● **Task statement**
Reproduce all the material below, switching every "GUI agent" to "interface agent" and leaving everything else unchanged. Leave the pictures out.

● **Records**
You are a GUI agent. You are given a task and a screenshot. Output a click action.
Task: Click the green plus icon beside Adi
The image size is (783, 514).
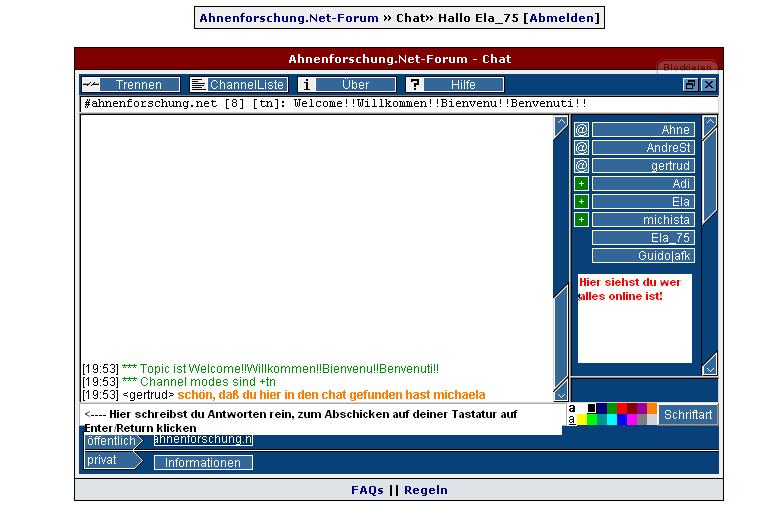581,184
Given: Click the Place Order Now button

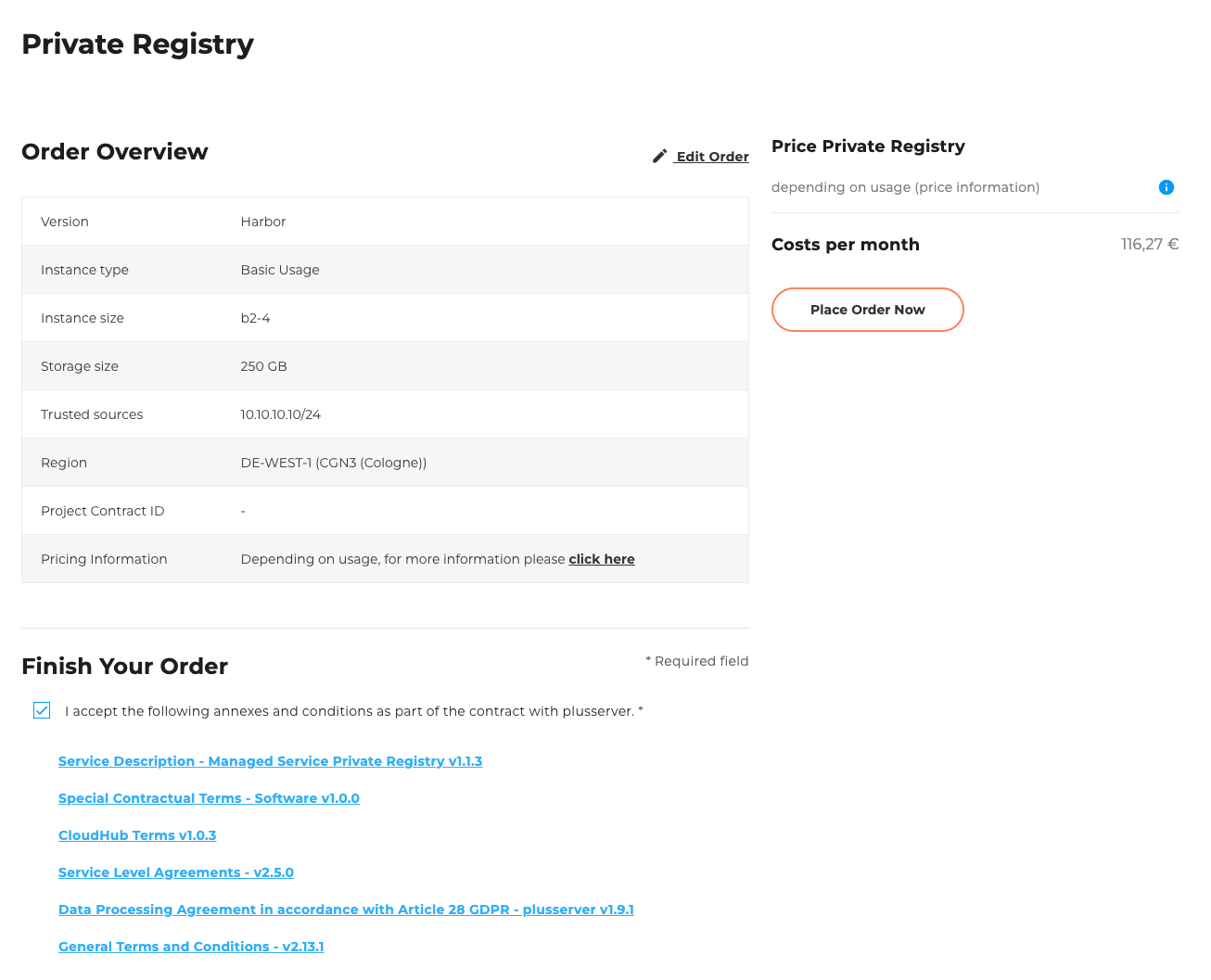Looking at the screenshot, I should pyautogui.click(x=867, y=310).
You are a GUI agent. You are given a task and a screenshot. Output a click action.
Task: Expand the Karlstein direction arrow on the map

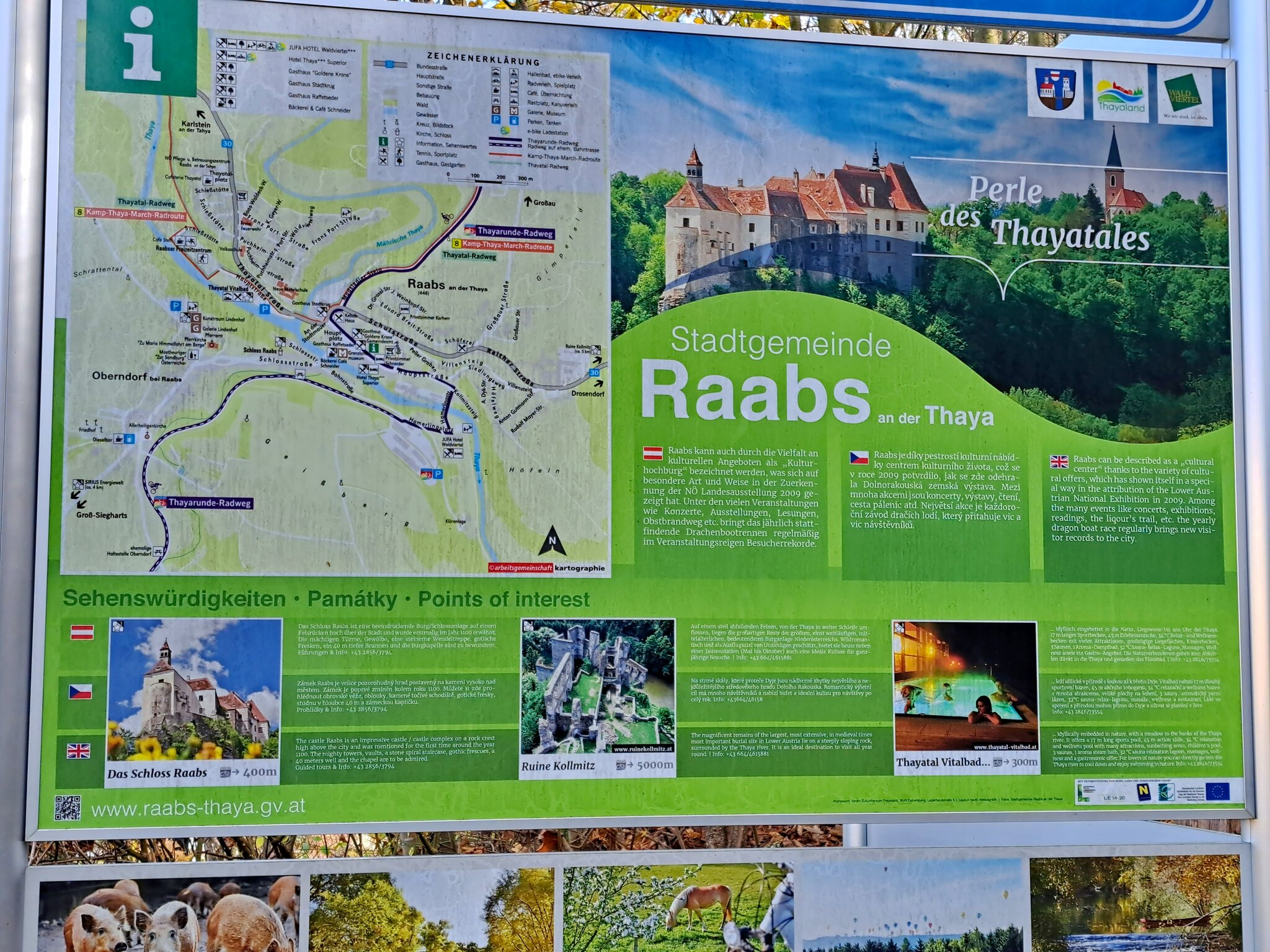(200, 115)
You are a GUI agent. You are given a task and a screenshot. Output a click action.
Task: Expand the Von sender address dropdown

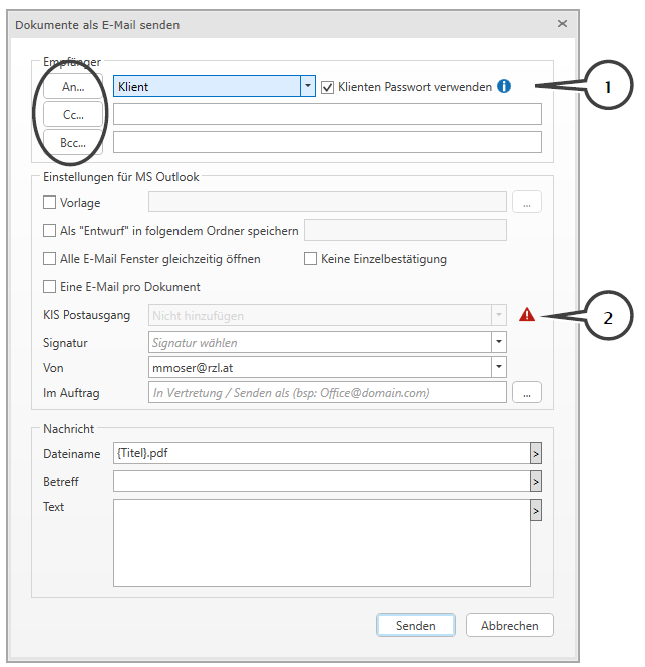[498, 367]
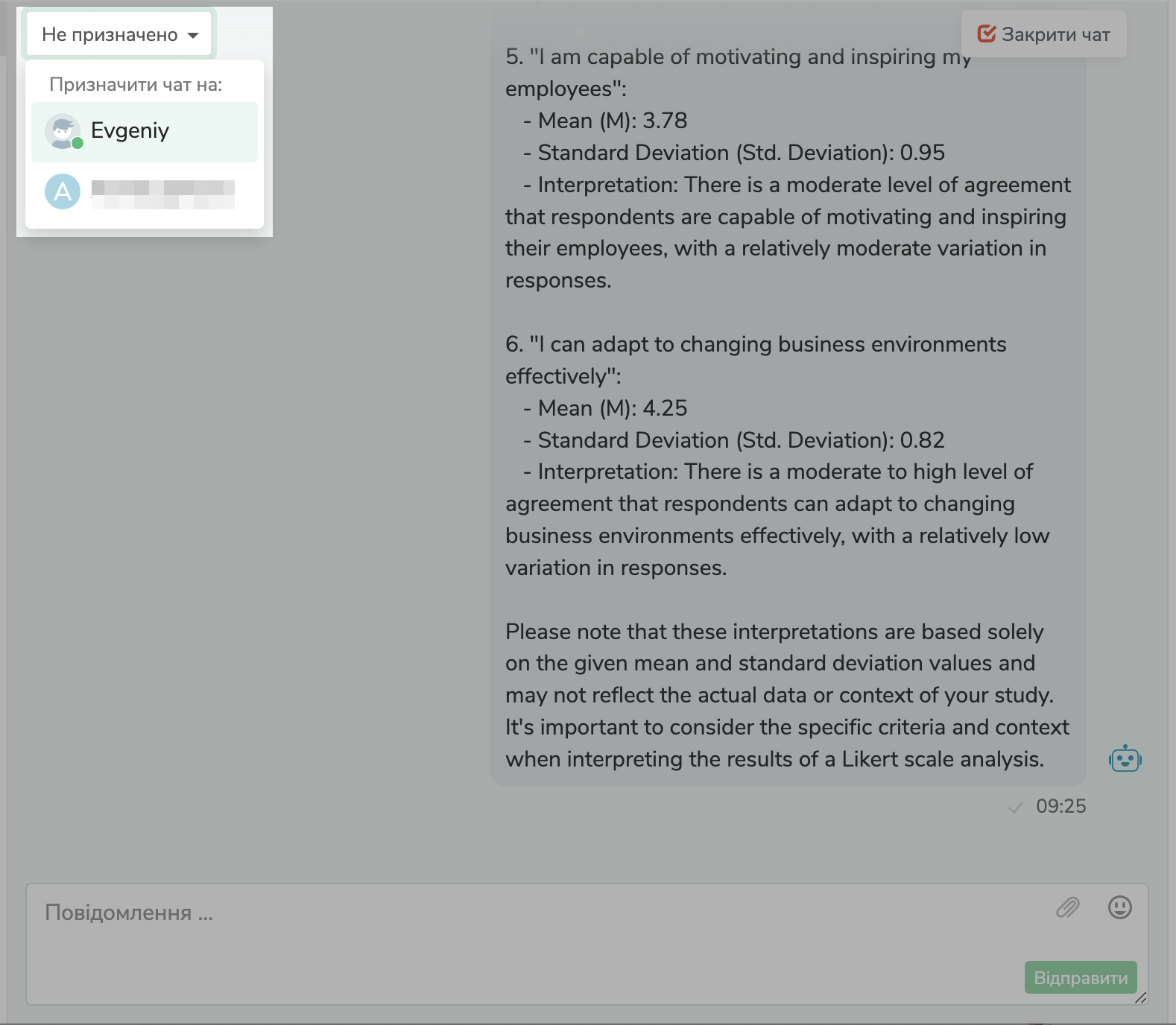Image resolution: width=1176 pixels, height=1025 pixels.
Task: Send the message with 'Відправити' button
Action: point(1080,977)
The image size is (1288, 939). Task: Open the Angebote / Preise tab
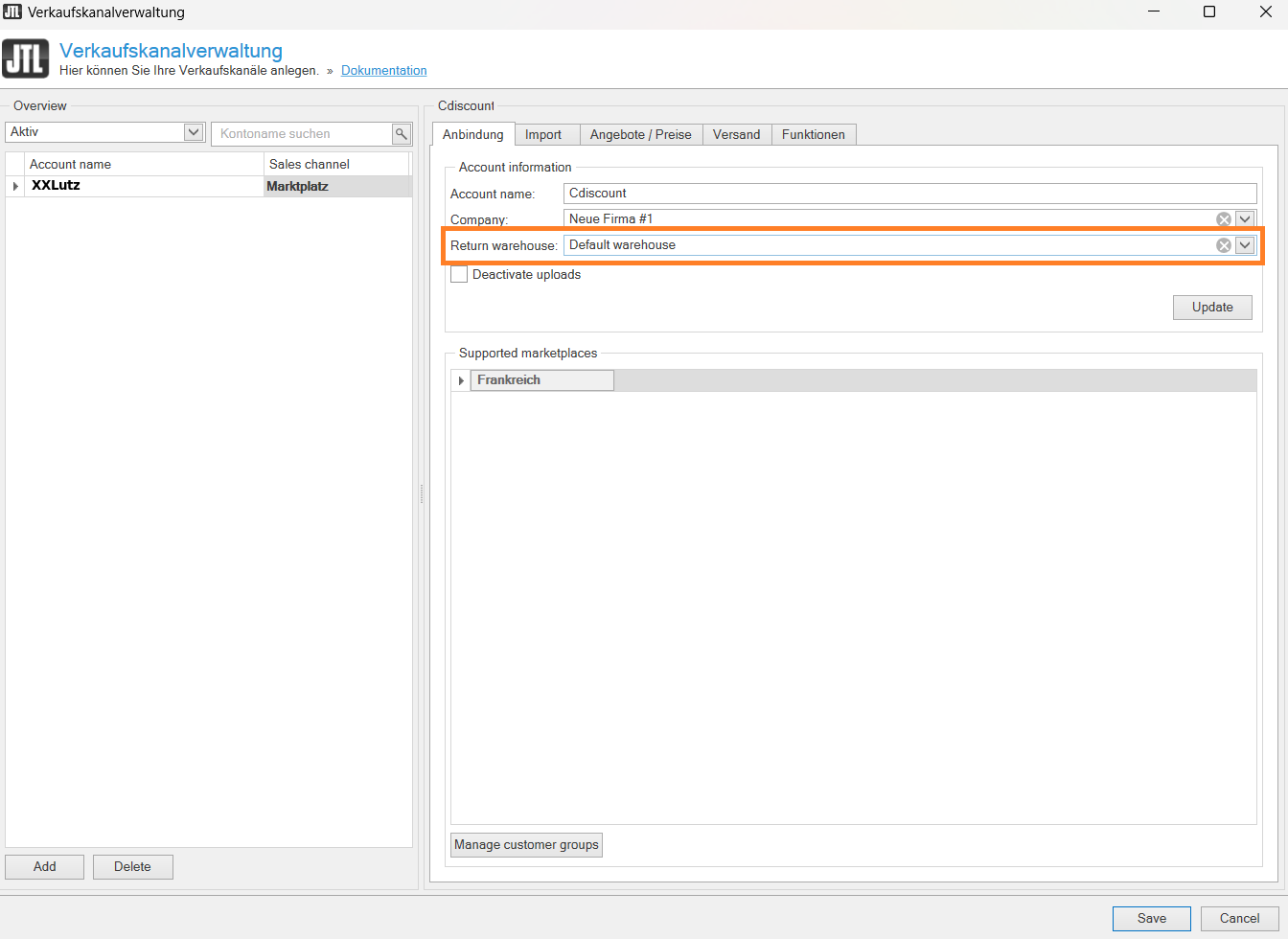tap(640, 135)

● **Exercise solution**
You are a interface agent. You are given a task and a screenshot. Output a click action.
Task: Click the green plus icon beside Adi
The image size is (783, 514).
581,184
Given: Click the Place Order Now button

Looking at the screenshot, I should pyautogui.click(x=867, y=310).
You are a interface agent. You are given a task and a screenshot. Output a click action.
Task: Expand the Karlstein direction arrow on the map

(200, 115)
You are a interface agent. You are given a task and a screenshot. Output a click action.
Task: Expand the Von sender address dropdown

[498, 367]
Image resolution: width=1176 pixels, height=1025 pixels.
Task: Send the message with 'Відправити' button
Action: point(1080,977)
The image size is (1288, 939). Task: Open the Angebote / Preise tab
tap(640, 135)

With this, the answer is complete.